§ **SUPPLIED PASSAGE**:
On top of that, affordable housing remains a key need.
“Housing continues to be one of the biggest challenges for survivors of domestic violence,” says Rosario de la Torre, who co-directs family advocacy and community engagement at Esperanza United. “I do not think affordable housing exists in the state of Minnesota,” de la Torre says. The situation is even worse for undocumented women who have even more limited resources than other survivors of gender-based violence.
Comfort Dondo, founder and executive director of Phumulani, whose focus is on women and girls of African descent, says the end of Covid-19 protections, like the end of the extension on unemployment insurance and the moratorium on evictions, is putting an even tighter squeeze on their community.
“We are almost in a panic mode right now,” Dondo says. Phumalani has recently worked in partnership with a program called Project Hope, offering rental assistance through Minnesota Housing.
That work is just one part of a larger issue. “We are at maximum capacity,” Dondo said in an interview in late August, adding she is working unpaid for the third month. After working with the Department of Human Services to house women in hotels and motels in 2020, the organization has received less support in 2021. “For the last three or four months, I’ve been working unpaid because I’ve had to compensate elsewhere,” Dondo says.
Her organization is seeking capacity grants, she says, because they recognize they need to move beyond only crisis response.
“We are working towards moving forward to take women from that crisis space to [a sustainable space],” she says.
Resources for Sexual Assault Survivors
Claudia R. Waring, AWUM Executive Director:
Asian Women United of Minnesota (AWUM) is the only Minnesota organization whose sole focus is on providing emergency shelter and community-based advocacy to Asian victims of domestic violence. Minnesota’s Asian population is growing rapidly and is extremely diverse, which makes AWUM’s work both challenging and immensely rewarding. Our goal is to keep pace with the ever-evolving Asian population by hiring and training staff from the community we serve. This includes training people who are fluent in English and any number of Asian and North African languages on how to provide interpreter services to victims of domestic abuse.

§ **RAW DATA**:

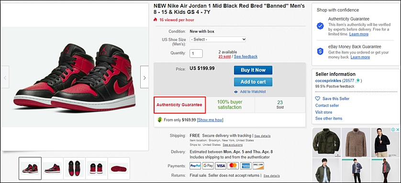Open the cocosprinkles seller profile link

§ **BRIEF A**: In the passage on Minnesota domestic violence services, which organization is the only one in the state whose sole focus is emergency shelter and community-based advocacy for Asian victims of domestic violence?
§ **BRIEF B**: Write the next part of the passage on Minnesota domestic violence services, beginning after its final sentence.
The listing comes from a separate source unrelated to the passage.

§ **ANSWER A**: Asian Women United of Minnesota (AWUM).

§ **ANSWER B**:
AWUM has been fortunate to receive generous financial support from local foundations and individuals throughout Minnesota in recent years. During the pandemic, both organizational and individual donors stepped up and offered general operating funds, which is the most flexible and useful form of assistance during uncertain times. We have received an outpouring of in-kind, monetary, and emotional support in light of recent anti-Asian hate crimes, especially after the Atlanta massacre in March 2021.
We are greatly heartened by the concern exhibited by our sister organizations — Black, Indigenous, people of color, and mainstream — during the ongoing challenge of providing a safe space for Asian women in Minnesota.
Patti Tototzintle, President and Chief Executive Officer of Esperanza United:
In 1982, a small group of Latinas created the organization now known as Esperanza United, formerly Casa de Esperanza. They started with an emergency shelter in Saint Paul to help Latina survivors of domestic violence who were not getting the services they needed — whether because of language access issues, cultural differences, or anti-immigrant sentiment. In the nearly 40 years since then, we have grown into the largest national organization mobilizing Latina communities against gender-based violence. We continue to ground our work in community strength and wisdom as we serve Latinas locally and nationally.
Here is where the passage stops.